Wallace Shawn did the translation.

The 1954 Marc Blitzstein translation is the most well-known. He was an extremely adroit song lyricist and those versions have become part of the American musical theatre songbook. That version also propelled Lenya into a kind of superstardom-- well-deserved indeed. The question is, then why should Threepenny get perennially retranslated? The answer is that it is Brecht and Hauptman's text that seems to have suffered in this adaptation, done at a time when the political climate was not exactly conducive to frankness on the stage.

I am glad that you are familiar with a few versions. The Brecht Foundation, which oversees all things textual regarding his work, tries to hold fast to Brecht's belief that all theatre is a living, breathing and ever-changing thing, and gives the adaptors and translators a fair amount of leeway.

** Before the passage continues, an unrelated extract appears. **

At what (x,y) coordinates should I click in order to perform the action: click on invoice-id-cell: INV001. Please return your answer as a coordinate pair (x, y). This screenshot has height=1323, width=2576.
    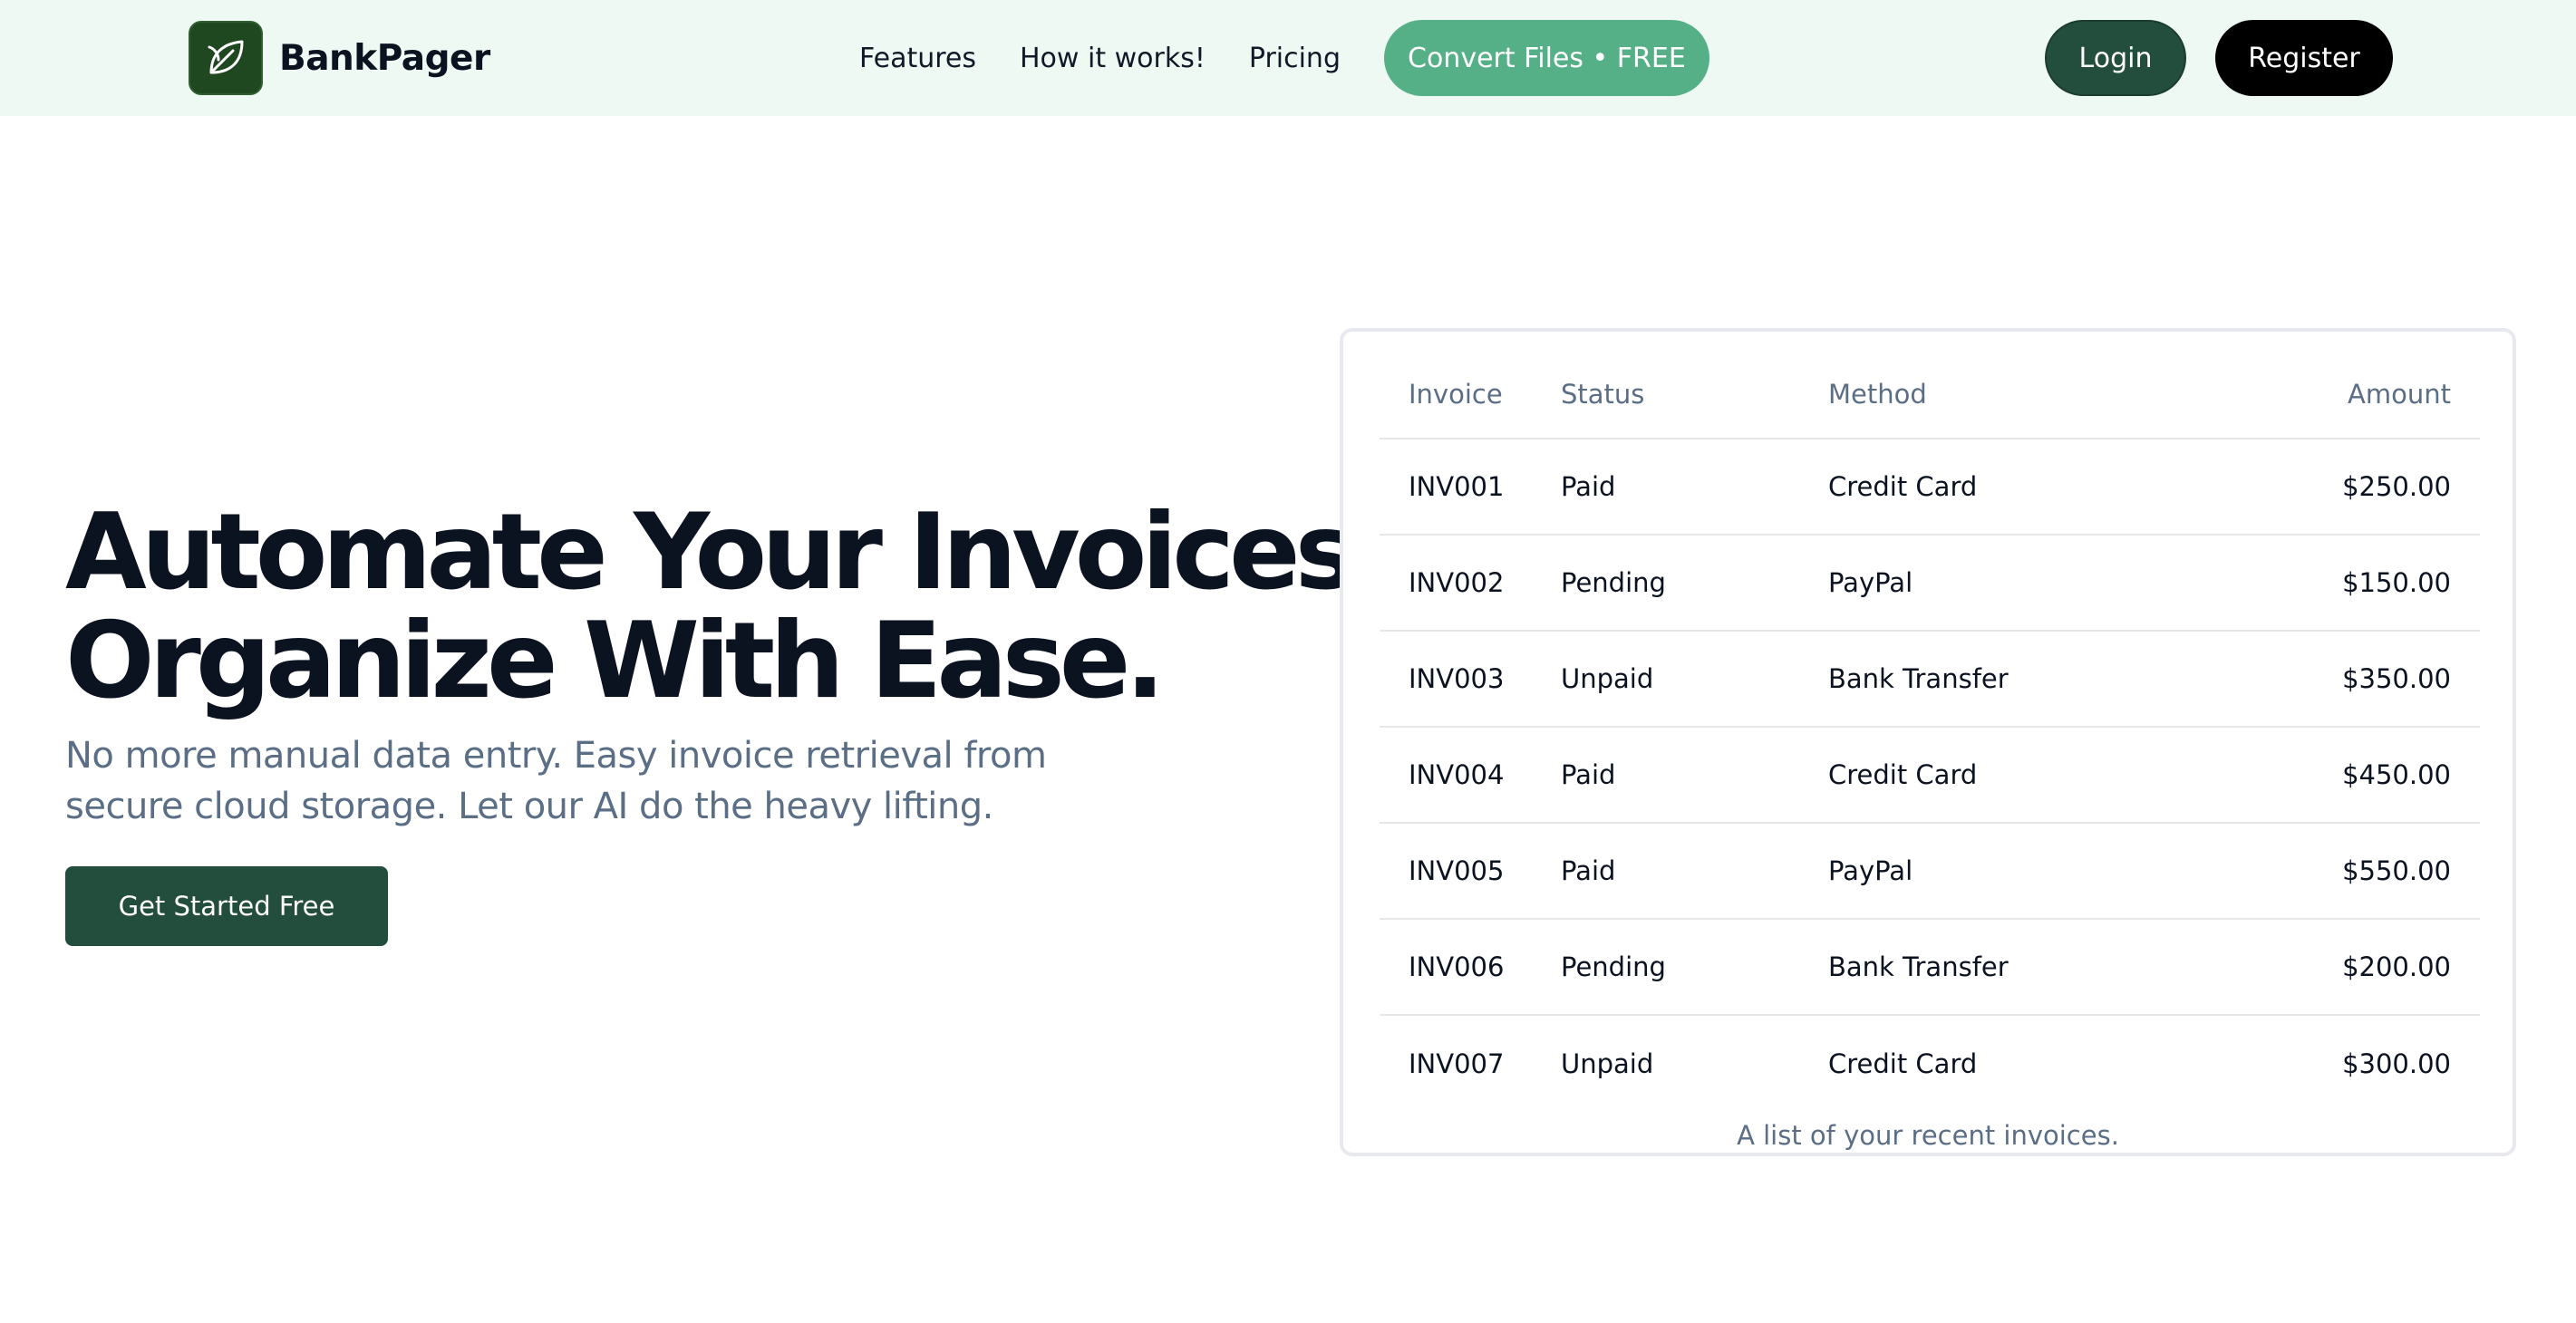
    Looking at the image, I should click on (1470, 488).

The Weill Foundation, trying to preserve the score as a piece of classical theatrical music, is naturally not so adaptable... even down to having to approve the number of musicians playing the score and whether or not the songs may be transposed to fit 21st Century actors' voices. The two foundations are, as a result, often at odds about a production. Certainly a very interesting situation.

And though we will have no soundtrack, we will be documented by the Performing Arts Library at Lincoln Center, so perhaps one day you might go up there and see the show for yourself.